This is a listing of winners from the 2001 Genesis Awards.

Film
Feature Film: "Chicken Run" (DreamWorks Pictures)

Television
Network Newsmagazine: "Dateline NBC," for two powerful, sobering exposes—on puppy mills and on broadtail fur. 

Television Dramatic Series: "Family Law" (CBS), for a story featuring a custody battle for a chimpanzee, exploring the arguments against keeping primates as companion  animals.

Television Comedy Series: "Popular" (The WB), for a script questioning the eating of cows and the wearing of leather.

Television Talk Show: "Politically Incorrect" (ABC), for arguments against hunting and declaring that the animals' right to live supersedes a dying child's wish to kill.

Cable Documentary: "Investigative Reports" (A&E), for a look at the perils facing the buffalo of Yellowstone National Park.

Cable Newsmagazine: "CNN & TIME magazine" (CNN), for exposing greyhound racing.

Cable Documentary Series: "Earth Rescue" (Outdoor Life Network), for an overview of elephants in circuses, exposing the capture, transport, training methods and lifestyles they endure.

PBS Documentary: "Nature," for an unprecedented look at the history of elephants held captive for human curiosity and entertainment.

PBS Series: "ITN World News," for exposing some of the worst cases of animal torture around the world.

News Series: KING-TV (Seattle), for a seven-part series revealing the suffering of cows as they are turned into food.

News Feature: KARE-TV (Minneapolis), for revealing the cruelty to horses in the production of Premarin.

Reality Programming: "Wild Rescues" (Animal Planet), for a series of powerful segments spotlighting animals in peril, and those people whose valiant efforts save them.
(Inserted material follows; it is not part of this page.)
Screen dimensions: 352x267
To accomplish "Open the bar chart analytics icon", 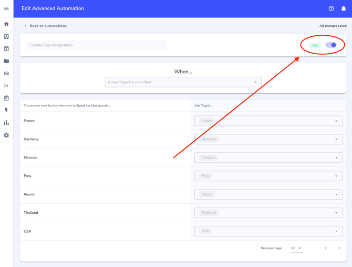I will (6, 123).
Children's Programming: "Nick News With Linda Ellerbee." (Nickelodeon), for introducing information on myriad animal issues, presented in a format easily embraced by children.
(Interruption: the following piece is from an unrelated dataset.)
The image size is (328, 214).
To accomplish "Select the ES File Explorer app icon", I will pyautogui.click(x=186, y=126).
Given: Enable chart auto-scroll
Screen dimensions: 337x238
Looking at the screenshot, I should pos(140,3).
Children's Programming - Animated: "The Wild Thornberrys" (Nickelodeon), for a sterling season of inspired and clever episodes nurturing a sense of compassion and responsibility.
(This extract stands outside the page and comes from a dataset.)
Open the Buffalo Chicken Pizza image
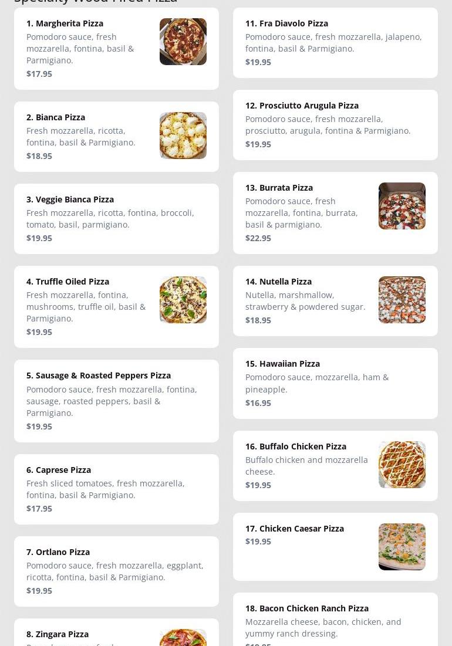This screenshot has height=646, width=452. pos(402,465)
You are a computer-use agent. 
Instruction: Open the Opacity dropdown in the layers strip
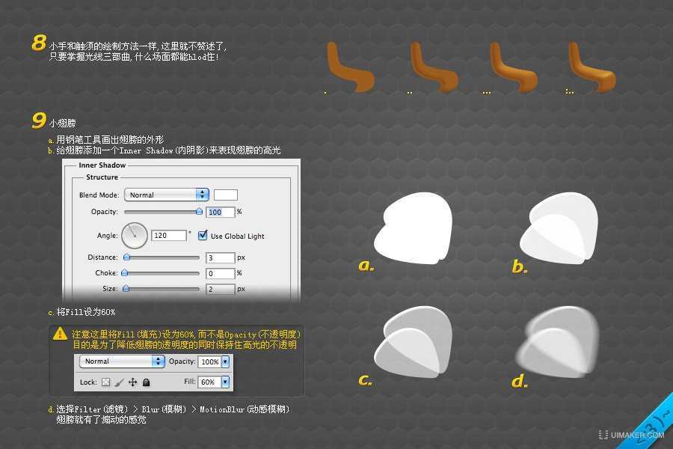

Cartoonist: "Cathy," for challenging the fur industry's hype with style and wit, and for promoting the adoption of older dogs from shelters.

Print
Periodical: The Atlantic Monthly, for "From the Leash to the Laboratory," which unmasks the trade involving the theft of dogs for sale to laboratories.

Special awards
Ark Trust International Award: Daily Express (United Kingdom), for "Terrible Despair of Animals Cut Up in Name of Research," a two-part exposé on xenotransplantation.

Brigitte Bardot International Award: (ARTE), for a segment airing in France and Germany that shines the media spotlight on the abuse of U.S. rodeo animals.

Ark Trust International Award to Lucy Johnston and Jonathan Calvert of The Daily Express, United Kingdom, for "Terrible Despair of Animals Cut Up in the Name of Research."